Что требуется: Продолжите приведенный ниже отрывок воспоминаний о выходе 2-й гвардейской армии к Днепру осенью 1943 года. Начните сразу после его последнего предложения.

Содержание
«Военная Литература»
Мемуары

Перед нами — Днепр

3 ноября 1943 года 2-я гвардейская армия вышла к Днепру. На этом участке противник отвел войска на правый берег, оставив небольшой плацдарм у озера Вчерашнее для защиты строившегося моста. На левом берегу он удерживал также крупный никопольский плацдарм, нависавший над тылами и коммуникациями [135] 4-го Украинского фронта{10}. Крым оставался пока тоже в руках немцев. В районе Кривой Рог — Никополь противник имел около 250 тысяч солдат, а в Крыму, в составе 17-й армии, — до 200 тысяч. При благоприятных условиях неприятель мог из этих районов нанести удар по войскам 4-го Украинского фронта.

Пленный офицер штаба 6-й армии подтвердил эти предположения нашего командования. Он рассказал о «гениальном» плане фюрера окружить и уничтожить главные силы нашего фронта.

Новый член Военного совета 2-й гвардейской армии генерал-майор В. И. Черешнюк, всегда невозмутимо-спокойный, ознакомившись с показаниями этого офицера, улыбнулся и сказал по-украински:

— Ну что ж, дурень думкой богатие.

К этому времени войска 1-го Украинского фронта западнее Киева создали серьезную угрозу левому флангу 8-й немецкой армии и всей группе армий «Юг»; 2-й Украинский фронт готовился ударом на Кривой Рог расколоть с севера и без того ослабленную неудачами 6-ю армию.

Принимая это во внимание, командующий 4-м Украинским фронтом приказал: 2-й гвардейской армии временно перейти к обороне на фронте от Горностаевки до Суворовского форштадта на Кинбурнской косе, частью сил ликвидировать вражеский плацдарм у озера Вчерашнее; подготовить войска к форсированию Днепра.

Большинство наших дивизий растянулось тонкой цепочкой на 400 километров вдоль низкого левого берега Днепра, широкого в этих местах. Вместе с плавнями и протоками у Херсона он разлился километров на десять. 24-я гвардейская дивизия оборонялась на огромном участке в 200 километров. Противник делал попытки переправиться через Днепр и разведать боем наши силы.

Ночью меня разбудил продолжительный телефонный звонок.

— Какие у вас сведения о двадцать четвертой? Прошу немедленно ко мне! — отрывисто проговорил командарм и положил трубку.

Не успел я выйти на улицу, как подбежал офицер [136] штаба артиллерии и доложил, что на Кинбурнской косе высаживается какая-то крупная часть противника. Я мысленно представил себе конфигурацию фронта обороны нашей армии: справа — крупная никопольская группировка гитлеровских войск, слева, в Крыму — двухсоттысячная 17-я немецкая армия. Можно было ожидать пусть авантюристического, но все же опасного удара по нашим тылам с севера и юга. Что же касается высадки противника на Кинбурнской косе, то этого мы не предполагали. И если такой десант появился, то, по-видимому, он высажен с очень ограниченной целью.

С этими мыслями я и пришел к командарму. У него уже был начальник штаба полковник Левин.

Представленные данные:
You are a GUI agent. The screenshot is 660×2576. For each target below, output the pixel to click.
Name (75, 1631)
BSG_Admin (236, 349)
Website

Результат выполнения:
— Что мы можем дать командиру двадцать четвертой дивизии генералу Саксееву? — нервно спросил Захаров и, не ожидая моего ответа, приказал: — Срочно снимайте с херсонского направления ваш армейский тяжелый артполк и отправляйте его на Кинбурнскую косу.

Однако херсонское направление мы не могли оставлять без дальнобойной артиллерии. До косы двести пятьдесят километров, а Херсон рядом. Кто его знает, как будут разворачиваться события. Поэтому Захаров согласился с нашими доводами и оставил 1095-й артполк на месте.

Утром мы получили исчерпывающую информацию из штаба 24-й дивизии. Оказывается, на западной оконечности косы сохранился небольшой гарнизон противника, хотя все считали, что немцев там нет. В трех километрах от этого гарнизона, в Покровских Хуторах, располагалась наша стрелковая рота с двумя полковыми пушками, входившая в 70-й стрелковый полк 24-й дивизии. Отсюда разведчики хорошо просматривали Днепро-Бугский лиман, по которому двигались немецкие караваны, вывозившие грузы из Николаева. Командир роты, беспокойный, инициативный старший лейтенант, поставил у берега два орудия и приказал открыть огонь. Два катера и несколько барж затонули. Окрыленные успехом, наши бойцы не давали спуску гитлеровцам и не пропускали ни одного судна без обстрела.

Тогда командир немецкой дивизии, расположенной на противоположном берегу лимана, решил оттеснить наши войска, чтобы обезопасить проход караванов. Командир румынского полка подполковник Пискулеску [137] получил приказание переправиться через лиман и занять оборону на косе. Позже нам стало известно, что Пискулеску пытался отказаться от этой задачи, но гитлеровец был неумолим и обещал послать на помощь свою роту баварцев.

Ночью, под прикрытием огня нескольких батарей, румыны переправились на косу. Нашей роте пришлось отступить под натиском превосходящих сил.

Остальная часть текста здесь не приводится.